● **YOUR GOAL**:
Say how many lines in the following data hold the word "each". Write nothing but that number.

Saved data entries
══════════════════════════════

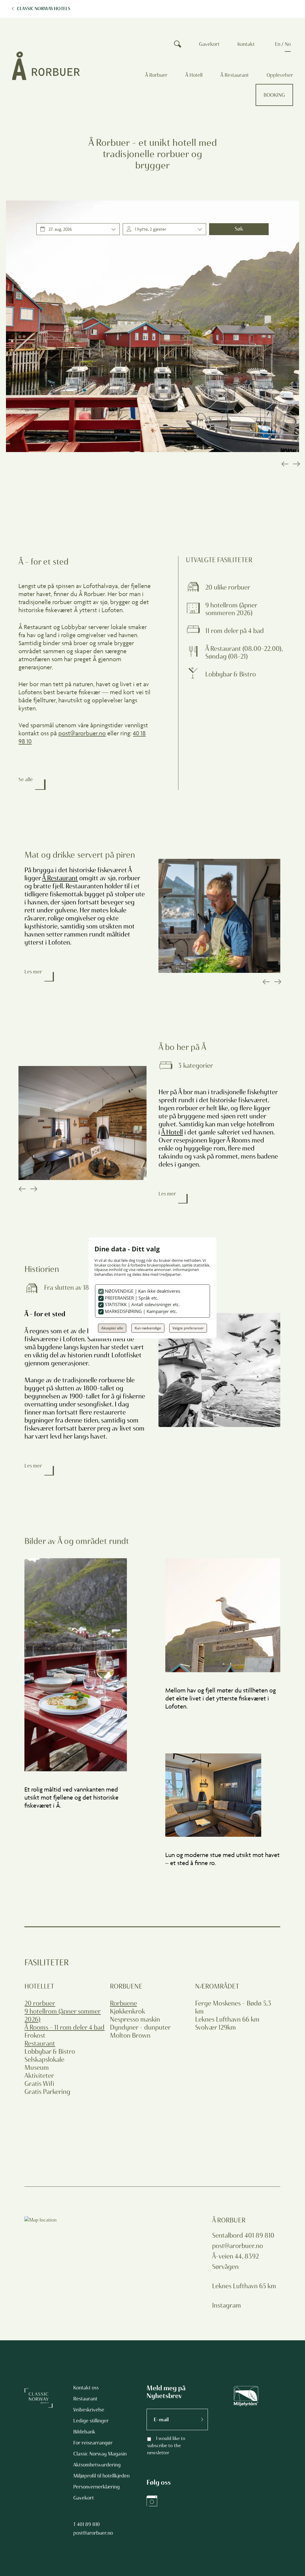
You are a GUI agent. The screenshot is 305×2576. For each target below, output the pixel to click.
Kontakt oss (86, 2388)
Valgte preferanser (188, 1328)
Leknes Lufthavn (235, 2286)
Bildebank (84, 2432)
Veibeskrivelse (88, 2410)
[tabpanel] (152, 326)
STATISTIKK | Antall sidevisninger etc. (142, 1304)
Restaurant (39, 2043)
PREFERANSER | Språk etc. (131, 1298)
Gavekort (209, 44)
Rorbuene (123, 2003)
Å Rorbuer (156, 75)
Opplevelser (280, 75)
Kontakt (246, 44)
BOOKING (274, 95)
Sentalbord (227, 2235)
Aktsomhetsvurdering (97, 2465)
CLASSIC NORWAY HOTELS (43, 8)
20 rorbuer (39, 2003)
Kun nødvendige (148, 1328)
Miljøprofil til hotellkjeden (101, 2476)
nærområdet (217, 1986)
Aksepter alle (112, 1328)
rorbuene (126, 1986)
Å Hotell (194, 75)
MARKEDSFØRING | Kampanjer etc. (140, 1311)
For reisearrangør (93, 2443)
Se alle (25, 779)
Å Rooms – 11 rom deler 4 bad (64, 2027)
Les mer (33, 972)
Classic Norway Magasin (100, 2454)
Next (296, 464)
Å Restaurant (234, 75)
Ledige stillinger (91, 2421)
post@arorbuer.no (82, 733)
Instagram (226, 2305)
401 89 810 (88, 2524)
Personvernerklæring (96, 2487)
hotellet (39, 1986)
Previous (284, 464)
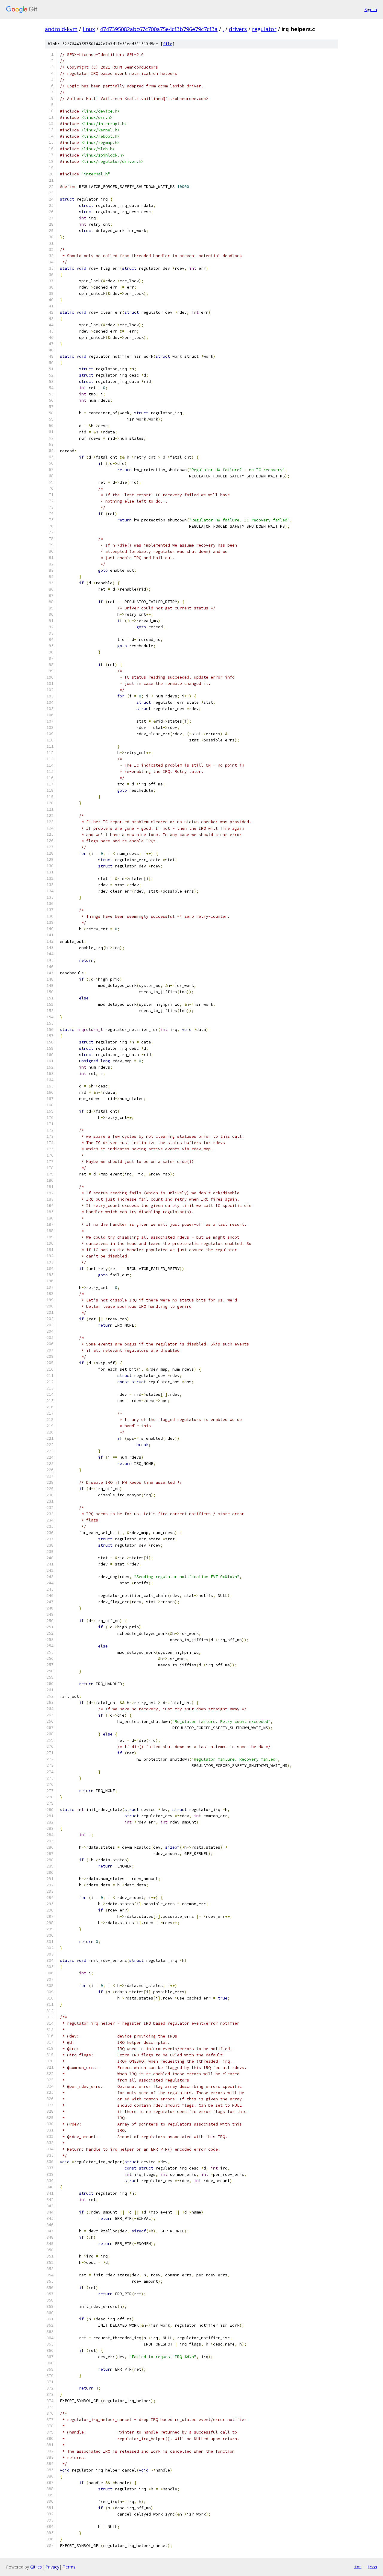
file (167, 43)
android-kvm (61, 29)
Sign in (370, 9)
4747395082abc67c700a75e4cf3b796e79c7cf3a (159, 29)
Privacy (52, 2567)
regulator (264, 29)
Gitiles (36, 2567)
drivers (238, 29)
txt (357, 2566)
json (372, 2566)
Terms (69, 2567)
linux (89, 29)
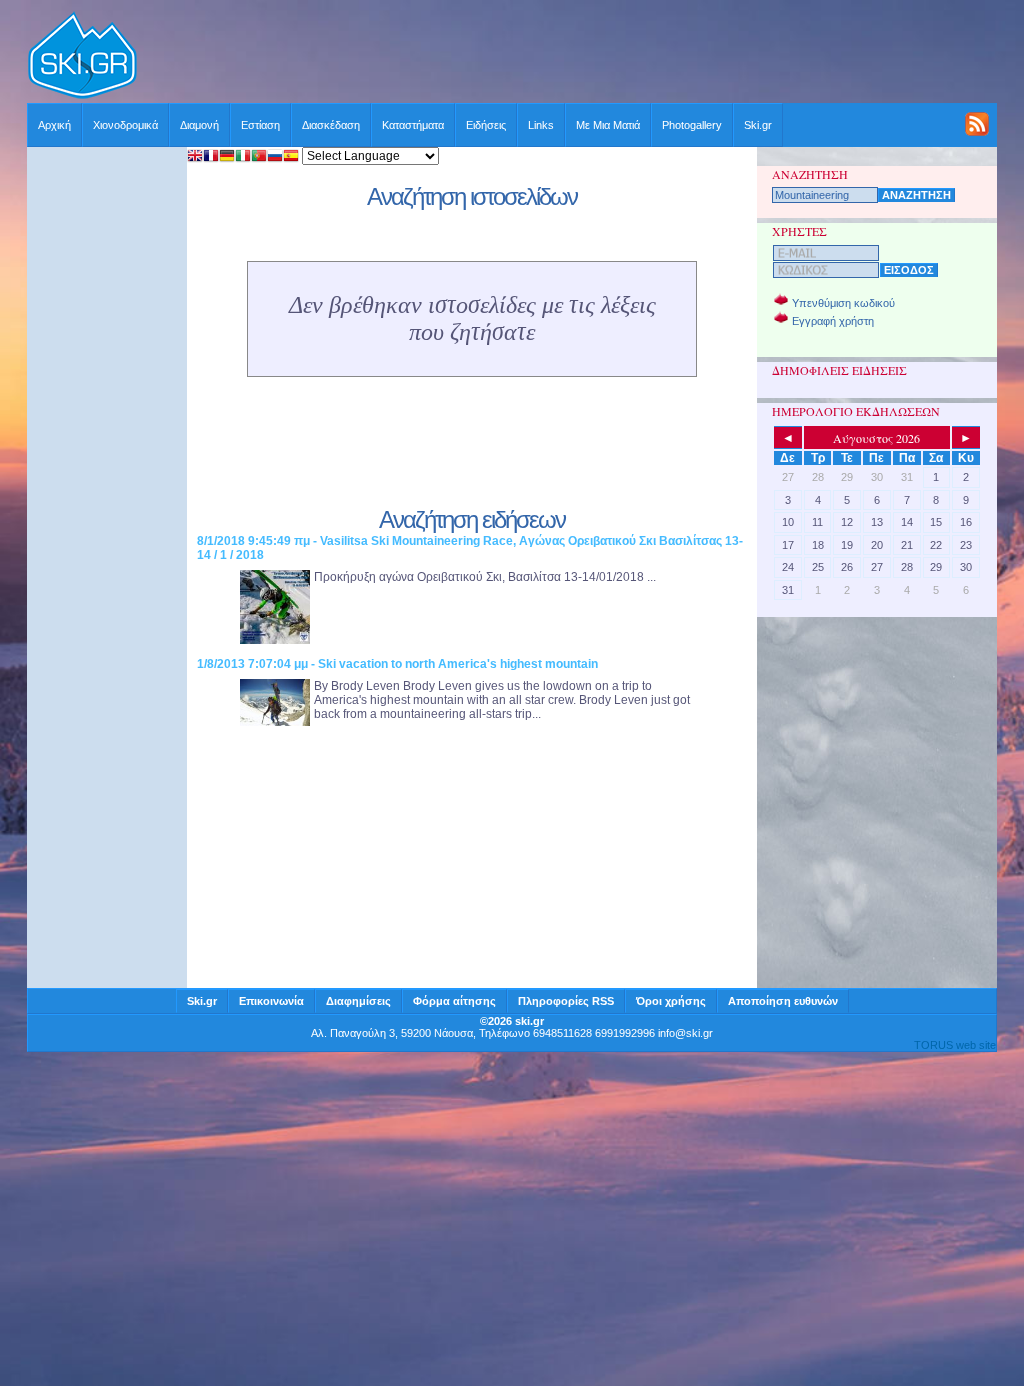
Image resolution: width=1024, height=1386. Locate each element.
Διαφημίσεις (358, 1001)
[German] (227, 157)
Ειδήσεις (486, 125)
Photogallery (692, 125)
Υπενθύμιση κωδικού (843, 303)
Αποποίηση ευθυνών (783, 1001)
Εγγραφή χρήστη (833, 321)
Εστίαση (260, 125)
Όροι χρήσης (671, 1001)
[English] (195, 157)
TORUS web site (955, 1045)
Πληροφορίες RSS (566, 1001)
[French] (211, 157)
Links (541, 125)
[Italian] (243, 157)
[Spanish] (291, 157)
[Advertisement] (568, 57)
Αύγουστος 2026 (876, 438)
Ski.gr (758, 125)
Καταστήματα (413, 125)
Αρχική (54, 125)
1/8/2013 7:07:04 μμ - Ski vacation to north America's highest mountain (397, 664)
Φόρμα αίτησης (454, 1001)
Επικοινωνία (271, 1001)
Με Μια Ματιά (608, 125)
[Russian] (275, 157)
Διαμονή (199, 125)
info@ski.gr (685, 1033)
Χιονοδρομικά (125, 125)
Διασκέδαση (331, 125)
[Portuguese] (259, 157)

══════════════════════════════

● **RESULT OF THIS TASK**:
2